A4 Vertaisarvioitu artikkeli konferenssijulkaisussa
To Compress or not to Compress? A Finite-State Approach to Nen Verbal Morphology
Tekijät: Saliha Muradoglu, Nicholas Evans, Hanna Suominen
Konferenssin vakiintunut nimi: Annual Meeting of the Association for Computational Linguistics
Julkaisuvuosi: 2020
Kokoomateoksen nimi: Proceedings of the 58th Annual Meeting of the Association for Computational Linguistics: Student Research Workshop
Aloitussivu: 207
Lopetussivu: 213
Sivujen määrä: 7
ISBN: 978-1-952148-03-3
DOI: https://doi.org/10.18653/v1/2020.acl-srw.28
This paper describes the development of a verbal morphological parser
for an under-resourced Papuan language, Nen. Nen verbal morphology is
particularly complex, with a transitive verb taking up to 1,740 unique
features. The structural properties exhibited by Nen verbs raises
interesting choices for analysis. Here we compare two possible methods
of analysis: ‘Chunking’ and decomposition. ‘Chunking’ refers to the
concept of collating morphological segments into one, whereas the
decomposition model follows a more classical linguistic approach. Both
models are built using the Finite-State Transducer toolkit foma. The
resultant architecture shows differences in size and structural clarity.

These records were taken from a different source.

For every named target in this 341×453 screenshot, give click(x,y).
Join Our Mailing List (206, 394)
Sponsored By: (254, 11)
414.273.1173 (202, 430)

While the ‘Chunking’ model is under half the size of the full
de-composed counterpart, the decomposition displays higher structural
order. In this paper, we describe the challenges encountered when
modelling a language exhibiting distributed exponence and present the
first morphological analyser for Nen, with an overall accuracy of 80.3%.